DataLoader() provided by PyTorch is used for loading and processing data efficiently when training models. It works with another object called Dataset, allowing different features such as batching and shuffling be available.

Now, we will create a bar plot to visualize the distribution of the digits (0-9) in the training dataset.

import matplotlib.pyplot as plt

labels = []
# Iterate through each sample in train_dataset
# Obtain the label (digits 0-9) and add to the list
for image, label in train_dataset:
    labels.append(label)

# Create Pandas Series then count unique value occurences and sort in digit order
'''YOUR CODE HERE'''

# Create plot (can do it in Pandas)
'''YOUR CODE HERE'''

We can convert the list into a Pandas series using pd.Series(). It will also be helpful to use value_counts() to count the occurences of unique values, and sort_index() to sort based on the indices (for digits 0-9). The x axis should be digits 0 through 9 and the y axis should be the number of examples per digit.

Lastly, we will create another visualization to view some sample images.

fig, axes = plt.subplots(1, 5, figsize=(10, 5))

for i in range(5):
  image, label = train_dataset[i]
  pic = image.squeeze().numpy()
  axes[i].imshow(pic, cmap='gray')
  axes[i].set_title(f"Label: {label}")
  axes[i].axis('off')
plt.show()

fig, axes = plt.subplots(1, 5, figsize=(10, 5)): Creates 5 plots in one row. We then get the five sample images, where image is the pytorch tensor representing the digit, and label is the true digit (0-9). train_dataset[i] will return one sample. We then convert the tensor into numpy, and use matplotlib to show the visualization.

Deliverables

2a. Output of all running code.
2b. Complete for test_dataset, load_test, and printing the size of test and train dataset.
2c. Complete code for plotting digit distribution. Make sure to include output. What does this graph tell us?
2d. Code and the output of visualization of five sample images of MNIST dataset.
2e.
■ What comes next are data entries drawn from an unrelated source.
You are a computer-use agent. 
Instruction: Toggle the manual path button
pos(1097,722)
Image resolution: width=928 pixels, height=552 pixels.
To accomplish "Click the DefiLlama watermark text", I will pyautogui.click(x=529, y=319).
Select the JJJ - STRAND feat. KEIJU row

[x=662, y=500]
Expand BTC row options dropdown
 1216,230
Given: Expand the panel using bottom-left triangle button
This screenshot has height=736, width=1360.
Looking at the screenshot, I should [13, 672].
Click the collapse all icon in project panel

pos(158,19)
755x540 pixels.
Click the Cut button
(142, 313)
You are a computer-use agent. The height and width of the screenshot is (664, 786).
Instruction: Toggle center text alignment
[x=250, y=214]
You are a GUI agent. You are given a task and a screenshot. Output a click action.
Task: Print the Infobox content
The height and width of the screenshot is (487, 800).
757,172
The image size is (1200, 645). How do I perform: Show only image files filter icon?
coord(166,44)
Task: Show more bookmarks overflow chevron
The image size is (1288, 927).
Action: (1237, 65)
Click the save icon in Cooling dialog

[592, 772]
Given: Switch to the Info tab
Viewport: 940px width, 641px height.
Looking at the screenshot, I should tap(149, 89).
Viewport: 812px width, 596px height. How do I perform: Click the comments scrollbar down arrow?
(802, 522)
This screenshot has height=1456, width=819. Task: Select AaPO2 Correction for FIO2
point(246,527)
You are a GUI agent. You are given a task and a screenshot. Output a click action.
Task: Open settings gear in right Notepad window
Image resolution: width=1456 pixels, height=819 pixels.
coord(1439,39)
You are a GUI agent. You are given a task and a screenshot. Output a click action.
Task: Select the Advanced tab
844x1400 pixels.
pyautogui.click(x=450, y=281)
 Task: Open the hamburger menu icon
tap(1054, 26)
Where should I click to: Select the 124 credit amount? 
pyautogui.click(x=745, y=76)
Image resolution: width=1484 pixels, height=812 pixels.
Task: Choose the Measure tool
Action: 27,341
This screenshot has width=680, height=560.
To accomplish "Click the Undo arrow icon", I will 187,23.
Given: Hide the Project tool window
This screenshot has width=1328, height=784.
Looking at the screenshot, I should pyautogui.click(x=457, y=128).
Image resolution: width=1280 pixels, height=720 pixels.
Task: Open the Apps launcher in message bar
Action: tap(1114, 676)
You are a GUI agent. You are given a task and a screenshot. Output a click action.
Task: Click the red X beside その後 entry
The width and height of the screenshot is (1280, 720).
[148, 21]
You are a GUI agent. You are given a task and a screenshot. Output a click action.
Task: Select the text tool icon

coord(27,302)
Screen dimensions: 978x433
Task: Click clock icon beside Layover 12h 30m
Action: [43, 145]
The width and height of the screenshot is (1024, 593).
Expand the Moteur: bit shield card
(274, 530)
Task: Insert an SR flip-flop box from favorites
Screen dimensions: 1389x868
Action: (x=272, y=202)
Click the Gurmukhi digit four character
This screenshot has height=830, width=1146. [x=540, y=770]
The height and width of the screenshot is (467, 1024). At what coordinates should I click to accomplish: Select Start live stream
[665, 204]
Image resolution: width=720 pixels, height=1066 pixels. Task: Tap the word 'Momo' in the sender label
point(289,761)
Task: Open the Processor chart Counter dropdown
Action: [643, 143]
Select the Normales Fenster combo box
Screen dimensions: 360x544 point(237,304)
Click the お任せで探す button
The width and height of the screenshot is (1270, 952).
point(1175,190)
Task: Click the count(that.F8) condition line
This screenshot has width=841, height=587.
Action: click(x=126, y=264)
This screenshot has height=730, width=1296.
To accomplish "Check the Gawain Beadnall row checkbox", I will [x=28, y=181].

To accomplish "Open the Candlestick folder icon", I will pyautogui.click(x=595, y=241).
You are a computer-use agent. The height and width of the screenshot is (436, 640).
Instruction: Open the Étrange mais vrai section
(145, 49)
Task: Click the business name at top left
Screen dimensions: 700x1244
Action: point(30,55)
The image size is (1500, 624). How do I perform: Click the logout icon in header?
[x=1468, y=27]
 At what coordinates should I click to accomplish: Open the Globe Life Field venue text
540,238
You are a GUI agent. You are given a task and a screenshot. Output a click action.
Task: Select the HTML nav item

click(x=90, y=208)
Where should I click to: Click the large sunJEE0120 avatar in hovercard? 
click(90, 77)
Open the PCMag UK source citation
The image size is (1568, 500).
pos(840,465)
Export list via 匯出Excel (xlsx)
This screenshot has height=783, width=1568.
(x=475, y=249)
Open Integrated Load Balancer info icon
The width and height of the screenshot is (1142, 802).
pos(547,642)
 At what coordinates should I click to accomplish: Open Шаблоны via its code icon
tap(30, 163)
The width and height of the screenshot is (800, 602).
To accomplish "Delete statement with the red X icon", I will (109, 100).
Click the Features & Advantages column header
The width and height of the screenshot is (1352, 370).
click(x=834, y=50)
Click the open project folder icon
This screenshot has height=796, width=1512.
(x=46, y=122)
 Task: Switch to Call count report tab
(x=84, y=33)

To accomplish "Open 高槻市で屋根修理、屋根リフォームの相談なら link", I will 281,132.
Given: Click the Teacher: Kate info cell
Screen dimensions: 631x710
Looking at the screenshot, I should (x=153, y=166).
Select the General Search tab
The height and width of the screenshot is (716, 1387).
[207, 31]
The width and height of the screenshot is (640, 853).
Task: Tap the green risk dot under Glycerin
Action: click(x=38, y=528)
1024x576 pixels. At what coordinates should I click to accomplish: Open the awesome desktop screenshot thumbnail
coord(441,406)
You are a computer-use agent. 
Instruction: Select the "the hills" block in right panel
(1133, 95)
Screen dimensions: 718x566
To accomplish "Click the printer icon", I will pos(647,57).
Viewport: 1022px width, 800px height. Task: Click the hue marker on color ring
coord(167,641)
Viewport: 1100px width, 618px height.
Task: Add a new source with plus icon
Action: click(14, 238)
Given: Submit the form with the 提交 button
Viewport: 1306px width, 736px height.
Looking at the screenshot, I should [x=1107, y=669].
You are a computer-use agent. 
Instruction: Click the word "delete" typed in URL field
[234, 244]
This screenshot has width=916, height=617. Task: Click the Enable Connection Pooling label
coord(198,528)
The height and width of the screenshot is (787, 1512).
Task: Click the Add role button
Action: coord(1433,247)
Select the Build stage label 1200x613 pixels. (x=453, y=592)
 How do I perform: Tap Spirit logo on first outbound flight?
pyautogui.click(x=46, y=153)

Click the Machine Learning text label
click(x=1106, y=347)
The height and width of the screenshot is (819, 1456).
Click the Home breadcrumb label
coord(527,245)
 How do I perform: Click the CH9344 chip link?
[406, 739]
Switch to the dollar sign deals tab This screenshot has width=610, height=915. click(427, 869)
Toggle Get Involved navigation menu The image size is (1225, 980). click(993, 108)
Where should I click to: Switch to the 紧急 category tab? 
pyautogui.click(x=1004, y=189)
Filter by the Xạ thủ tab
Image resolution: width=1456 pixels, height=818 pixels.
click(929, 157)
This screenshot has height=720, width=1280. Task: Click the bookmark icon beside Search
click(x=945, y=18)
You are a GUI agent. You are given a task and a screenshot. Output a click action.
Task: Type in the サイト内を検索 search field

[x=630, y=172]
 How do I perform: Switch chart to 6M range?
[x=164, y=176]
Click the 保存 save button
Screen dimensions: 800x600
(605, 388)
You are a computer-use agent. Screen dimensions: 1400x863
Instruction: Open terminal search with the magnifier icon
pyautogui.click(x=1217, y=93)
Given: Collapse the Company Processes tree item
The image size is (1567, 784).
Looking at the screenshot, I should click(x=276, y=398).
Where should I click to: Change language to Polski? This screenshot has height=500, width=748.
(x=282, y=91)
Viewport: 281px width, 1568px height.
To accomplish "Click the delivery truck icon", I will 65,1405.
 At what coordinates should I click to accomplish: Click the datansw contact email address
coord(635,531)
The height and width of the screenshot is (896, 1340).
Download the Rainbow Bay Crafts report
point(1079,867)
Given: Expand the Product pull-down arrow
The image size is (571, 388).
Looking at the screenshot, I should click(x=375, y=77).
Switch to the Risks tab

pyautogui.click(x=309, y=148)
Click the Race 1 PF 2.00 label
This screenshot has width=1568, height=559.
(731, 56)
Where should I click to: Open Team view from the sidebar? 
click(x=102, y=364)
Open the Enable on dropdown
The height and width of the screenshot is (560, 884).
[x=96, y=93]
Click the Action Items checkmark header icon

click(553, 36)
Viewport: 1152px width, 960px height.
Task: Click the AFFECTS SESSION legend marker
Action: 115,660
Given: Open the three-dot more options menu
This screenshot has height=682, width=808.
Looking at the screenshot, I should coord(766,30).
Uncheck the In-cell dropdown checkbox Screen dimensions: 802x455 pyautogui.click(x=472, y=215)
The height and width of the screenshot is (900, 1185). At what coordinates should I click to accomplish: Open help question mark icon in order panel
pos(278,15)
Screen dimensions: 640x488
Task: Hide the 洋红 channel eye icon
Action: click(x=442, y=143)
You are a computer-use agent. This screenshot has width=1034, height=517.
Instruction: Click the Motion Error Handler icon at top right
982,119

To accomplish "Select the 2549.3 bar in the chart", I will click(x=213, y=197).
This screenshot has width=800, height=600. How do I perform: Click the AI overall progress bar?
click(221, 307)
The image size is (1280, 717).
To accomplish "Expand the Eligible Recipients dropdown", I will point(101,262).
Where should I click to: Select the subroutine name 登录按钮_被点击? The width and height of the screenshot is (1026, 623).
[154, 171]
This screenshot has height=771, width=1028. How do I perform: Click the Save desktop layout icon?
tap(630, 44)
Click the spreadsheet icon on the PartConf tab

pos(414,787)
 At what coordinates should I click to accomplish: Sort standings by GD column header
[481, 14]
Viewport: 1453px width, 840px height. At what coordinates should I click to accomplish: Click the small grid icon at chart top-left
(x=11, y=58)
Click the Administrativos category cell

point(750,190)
Make sure to document all of your code in your own words.

Question 3 (2 points)

Convolutional Neural Networks have three main types of layers, where Convolutional layer is the first, followed by the Pooling Layer and the Fully Connected Layer.

  • Convolutional Layer

Most of the computation occurs at this stage. An activation function is applied to the output of the convolution operation.

Kernels (also called filters) are small matrices that slide across the image. Convolution is the process of applying these kernels to detect specific features within the image. Convolution is defined with:

$S(i,j) = (I * K)(i,j) = \sum_{m=0}^{M-1} \sum_{n=0}^{N-1} K(m,n)\, I(i-m, j-n)$

where $I$ is the image and $K$ is the kernel. $m$ and $n$ specifies the position (coordinates inside the kernel), and $K(m,n)$ represents the respective weight at row $m$, column $n$.

As another example, in images (2D grid) we compare pixel values around edges and adjacent elements. Mathematically, we can express 2D convolution as:

$S(i,j) = \text{feature map at} (i,j) = (I * K)(i,j) = \sum_{m=0}^{M-1} \sum_{n=0}^{N-1} I(i+m, j+n) \, K(m,n)$

High value in a feature map suggests existence of a pattern in an input region. Convolutional layer incorporates multiple filters to detect different features. Identification of more complex features occurs as we go deeper into the network.

You can see that there is a slight difference in the representation. This is because the first formula uses convolution, while second one is technically a cross correlation. While we just perform multiplication through aligned entries with the filter placed over an area and shifting it throughout, in cross correlation, we flip the filter by 180 degrees before performing element wise multiplication/summation in convolution. Flipping can be thought of as reversing both rows and columns.

However, symmetric kernels produce the same result for both methods. Even if this is not the case, the overall result regardless of the method, is not significantly impacted as the training process allows the learning of the kernel weights, so CNN adapts to it either way.

After convolution, an activation function (like ReLU) is applied to identify complex patterns linear models do not have the capabilities of doing.

Below imports are needed to build our CNN model.

import torch.nn as nn
import torch.nn.functional as F

We will be using torch.nn to create our convolutional layers. It is used for classes for neural network components. It has pre built layers and different functions needed for convolution, loss, activation, etc. (docs.pytorch.org/docs/stable/nn.html) nn.Conv2d implements 2D convolutional layer. torch.nn.functional has functions that work only with input data and perform direct operations without working with parameter that gets learned.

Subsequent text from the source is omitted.